Opponents have already blamed “misinformation,” the routine excuse when a vote doesn’t go the Left’s way. “This heartbreaking result comes after rampant online disinformation in Australia about the consequences of the referendum, and the reverberation of the racist myth of ‘Terra Nullius,’ the false premise of ‘nobody’s land’ upon which Australia was colonized 235 years ago,” said Amnesty International’s “Australia First Nations Rights” spokesperson.
An article featured on MSN worried that “as the referendum unfolded, it became painfully clear that many people lacked a basic understanding of their country’s governance and legal system. This void was quickly filled by a deluge of misinformation and conspiracy theories on social media, undermining the democratic process and threatening social cohesion.”

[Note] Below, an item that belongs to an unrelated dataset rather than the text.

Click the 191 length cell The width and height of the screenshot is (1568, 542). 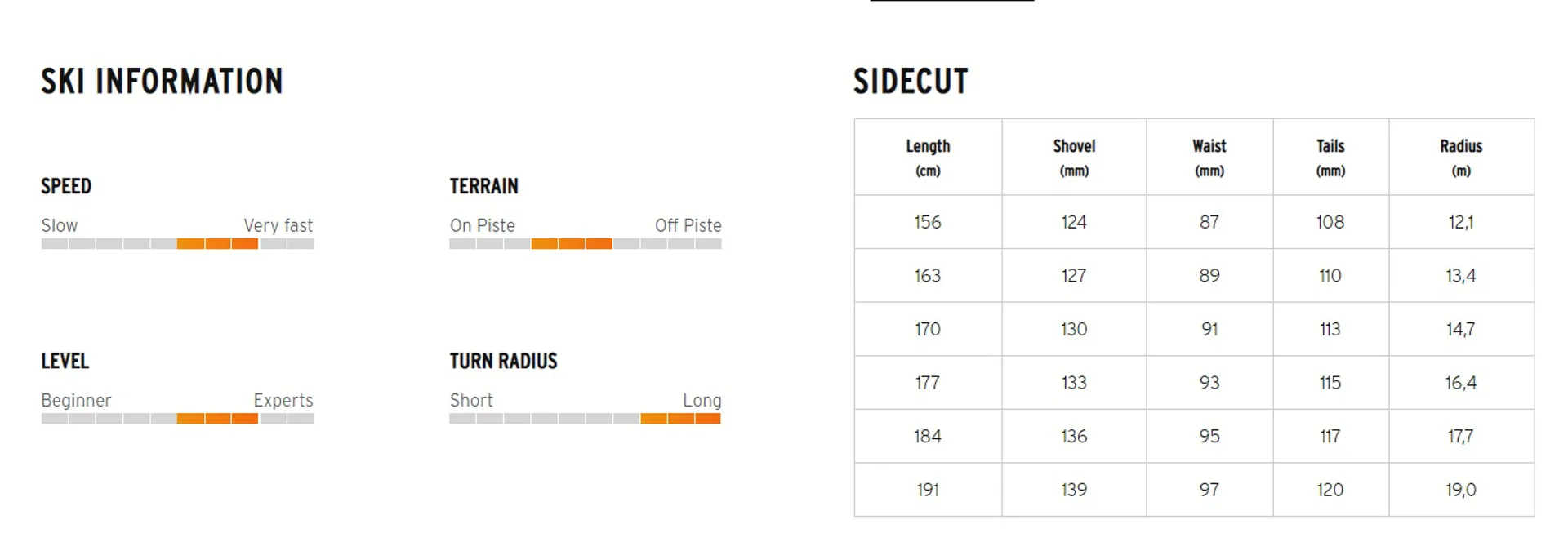[928, 490]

“The voice referendum turned into an overdue civics lesson. Sadly, many failed the test,” said The Guardian.
“A Polarized Australia Confronts ‘Trump Style Misinformation,’ warned the New York Times.
Australians should look out for attempts to crack down on free speech.
Will Europeans on their ancient continent consider measures to guarantee special rights for whites in their “Indigenous homeland”? It would be edifying to force our opponents to explain why whites aren’t indigenous anywhere.
For Australians, the victory over the establishment should spark a new patriotic movement. Anglos in Oceania are going to need to take their own side. This was a major victory but a defensive one. It’s time to take the offensive. Australia was built by whites, and we are proud of it. It is an outpost of British civilization. If it is not that, it is not Australia: it is mostly just dirt.”